Darmawan mengutip pernyataan Alfred Thayer Mahan, “Bangsa yang mengabaikan dan menelantarkan kuasa lautnya bisa berakhir dengan kehilangan kedaulatannya. Sebaliknya, bangsa yang kuat, makmur dan sejahtera adalah mereka yang secara cerdas membangun, memelihara dan memberdayakannya.”
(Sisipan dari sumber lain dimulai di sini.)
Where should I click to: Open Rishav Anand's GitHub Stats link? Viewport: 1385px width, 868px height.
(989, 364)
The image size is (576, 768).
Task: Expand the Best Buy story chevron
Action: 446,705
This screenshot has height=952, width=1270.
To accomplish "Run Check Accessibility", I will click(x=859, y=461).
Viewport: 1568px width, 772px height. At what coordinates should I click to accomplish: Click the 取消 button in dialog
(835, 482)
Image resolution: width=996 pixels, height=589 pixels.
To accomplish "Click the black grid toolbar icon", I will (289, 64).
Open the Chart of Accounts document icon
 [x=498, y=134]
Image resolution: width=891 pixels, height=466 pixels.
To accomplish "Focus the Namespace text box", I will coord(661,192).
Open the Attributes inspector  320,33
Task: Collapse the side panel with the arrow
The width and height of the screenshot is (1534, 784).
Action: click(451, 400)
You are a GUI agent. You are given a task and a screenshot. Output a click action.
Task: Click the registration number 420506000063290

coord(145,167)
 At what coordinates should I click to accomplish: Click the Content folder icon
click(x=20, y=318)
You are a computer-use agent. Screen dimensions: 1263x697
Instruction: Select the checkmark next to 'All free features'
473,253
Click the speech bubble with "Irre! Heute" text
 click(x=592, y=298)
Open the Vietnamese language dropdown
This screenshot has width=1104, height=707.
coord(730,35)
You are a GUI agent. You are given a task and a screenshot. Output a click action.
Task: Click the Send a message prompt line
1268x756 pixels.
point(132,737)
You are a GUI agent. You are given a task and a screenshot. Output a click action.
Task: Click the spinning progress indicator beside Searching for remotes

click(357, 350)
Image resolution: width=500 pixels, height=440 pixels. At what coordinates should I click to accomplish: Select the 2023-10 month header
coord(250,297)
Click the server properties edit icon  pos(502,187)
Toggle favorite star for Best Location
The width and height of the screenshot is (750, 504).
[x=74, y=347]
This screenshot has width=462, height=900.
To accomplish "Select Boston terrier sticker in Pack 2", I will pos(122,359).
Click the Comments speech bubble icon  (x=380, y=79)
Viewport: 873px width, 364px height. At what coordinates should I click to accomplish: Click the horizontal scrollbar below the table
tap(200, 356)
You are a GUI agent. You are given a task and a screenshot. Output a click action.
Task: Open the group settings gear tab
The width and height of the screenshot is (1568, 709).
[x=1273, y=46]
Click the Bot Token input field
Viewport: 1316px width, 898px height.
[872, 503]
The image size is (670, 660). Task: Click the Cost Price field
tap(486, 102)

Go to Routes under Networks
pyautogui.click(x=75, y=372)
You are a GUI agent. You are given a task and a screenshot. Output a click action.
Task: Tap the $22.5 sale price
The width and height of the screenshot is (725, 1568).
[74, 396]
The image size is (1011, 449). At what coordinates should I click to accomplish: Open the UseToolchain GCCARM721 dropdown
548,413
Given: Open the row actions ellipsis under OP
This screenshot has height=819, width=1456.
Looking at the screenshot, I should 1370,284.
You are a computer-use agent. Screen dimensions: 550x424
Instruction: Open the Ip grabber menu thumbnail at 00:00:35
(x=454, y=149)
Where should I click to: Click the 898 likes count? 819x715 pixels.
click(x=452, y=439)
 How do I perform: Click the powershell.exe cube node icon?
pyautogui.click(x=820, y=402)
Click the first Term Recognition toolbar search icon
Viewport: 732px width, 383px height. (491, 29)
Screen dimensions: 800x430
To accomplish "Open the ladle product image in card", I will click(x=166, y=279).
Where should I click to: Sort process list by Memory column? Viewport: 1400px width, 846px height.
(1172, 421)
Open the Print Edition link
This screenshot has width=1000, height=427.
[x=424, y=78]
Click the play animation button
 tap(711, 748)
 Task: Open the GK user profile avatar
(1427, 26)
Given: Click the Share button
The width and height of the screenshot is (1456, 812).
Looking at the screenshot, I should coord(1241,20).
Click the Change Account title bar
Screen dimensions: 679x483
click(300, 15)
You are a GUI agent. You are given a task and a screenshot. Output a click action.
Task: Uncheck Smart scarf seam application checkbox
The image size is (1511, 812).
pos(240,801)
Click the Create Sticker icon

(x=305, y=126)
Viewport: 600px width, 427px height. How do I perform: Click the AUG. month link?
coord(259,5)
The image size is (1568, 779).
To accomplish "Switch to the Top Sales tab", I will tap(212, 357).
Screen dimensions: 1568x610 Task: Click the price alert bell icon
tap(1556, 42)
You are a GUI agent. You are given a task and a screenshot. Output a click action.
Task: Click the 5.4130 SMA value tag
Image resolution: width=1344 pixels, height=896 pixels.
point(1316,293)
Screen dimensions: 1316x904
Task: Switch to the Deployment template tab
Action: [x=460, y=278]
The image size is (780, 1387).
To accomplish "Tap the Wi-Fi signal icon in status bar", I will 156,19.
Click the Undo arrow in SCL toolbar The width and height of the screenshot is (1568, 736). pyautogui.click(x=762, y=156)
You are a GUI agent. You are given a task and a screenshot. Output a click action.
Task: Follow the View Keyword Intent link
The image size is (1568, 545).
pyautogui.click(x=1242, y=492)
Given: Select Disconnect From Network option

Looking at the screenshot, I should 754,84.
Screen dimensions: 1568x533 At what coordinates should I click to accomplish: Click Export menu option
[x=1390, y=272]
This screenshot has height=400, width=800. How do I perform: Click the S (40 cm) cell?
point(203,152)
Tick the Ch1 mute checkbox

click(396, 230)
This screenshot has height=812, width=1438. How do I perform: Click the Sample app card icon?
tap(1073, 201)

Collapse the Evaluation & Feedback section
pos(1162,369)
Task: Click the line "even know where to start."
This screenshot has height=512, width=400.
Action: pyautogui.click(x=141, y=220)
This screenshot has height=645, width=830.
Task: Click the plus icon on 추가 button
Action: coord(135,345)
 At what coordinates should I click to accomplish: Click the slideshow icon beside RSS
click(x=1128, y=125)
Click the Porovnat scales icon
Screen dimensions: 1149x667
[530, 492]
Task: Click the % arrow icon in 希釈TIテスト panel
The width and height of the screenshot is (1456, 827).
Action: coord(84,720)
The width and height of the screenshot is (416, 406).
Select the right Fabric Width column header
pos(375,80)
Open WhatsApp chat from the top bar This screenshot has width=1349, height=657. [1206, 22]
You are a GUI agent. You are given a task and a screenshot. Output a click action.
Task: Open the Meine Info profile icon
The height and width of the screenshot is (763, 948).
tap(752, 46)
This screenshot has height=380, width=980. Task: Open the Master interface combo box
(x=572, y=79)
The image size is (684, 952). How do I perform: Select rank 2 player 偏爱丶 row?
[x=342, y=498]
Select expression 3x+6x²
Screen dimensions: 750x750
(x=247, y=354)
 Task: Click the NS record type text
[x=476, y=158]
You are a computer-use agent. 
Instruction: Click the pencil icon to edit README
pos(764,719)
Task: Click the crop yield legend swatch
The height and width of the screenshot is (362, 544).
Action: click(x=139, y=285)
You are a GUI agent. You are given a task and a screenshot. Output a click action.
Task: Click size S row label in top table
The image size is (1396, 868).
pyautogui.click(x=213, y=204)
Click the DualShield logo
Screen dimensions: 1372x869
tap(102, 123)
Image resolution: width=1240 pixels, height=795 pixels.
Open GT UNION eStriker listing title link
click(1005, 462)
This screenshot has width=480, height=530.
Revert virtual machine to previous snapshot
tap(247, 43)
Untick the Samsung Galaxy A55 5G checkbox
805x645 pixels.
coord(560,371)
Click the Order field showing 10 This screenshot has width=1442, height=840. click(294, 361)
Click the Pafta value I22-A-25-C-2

Itu bukan kata-kata bersayap, tetapi fakta kontemporer. Kini, saatnya Indonesia merefleksikan kepemimpinan yang kuat dalam menjalankan upaya mewujudkan politiknya menuju negara maritim yang tangguh.

“Kita tidak akan maksimal membangun daya tangkal pertahanan dan keamanan maritim yang berdaya guna ketika kekuatan dan implementasi doktrin Angkatan Laut belum terlaksana secara memadai. Belum lagi persoalan cara pandang parsial dan ego sektoral para pemangku kepentingan,” ucap Darmawan.

“Kita perlu melakukan lompatan besar dengan melakukan revolusi mental, revolusi budaya, revolusi mindset, dan revolusi cara bertindak. Komitmen menjaga dan mengelola sumber daya laut harus dimulai dengan menjadikan poros maritim sebagai a sense of common purpose,” imbuh Darmawan.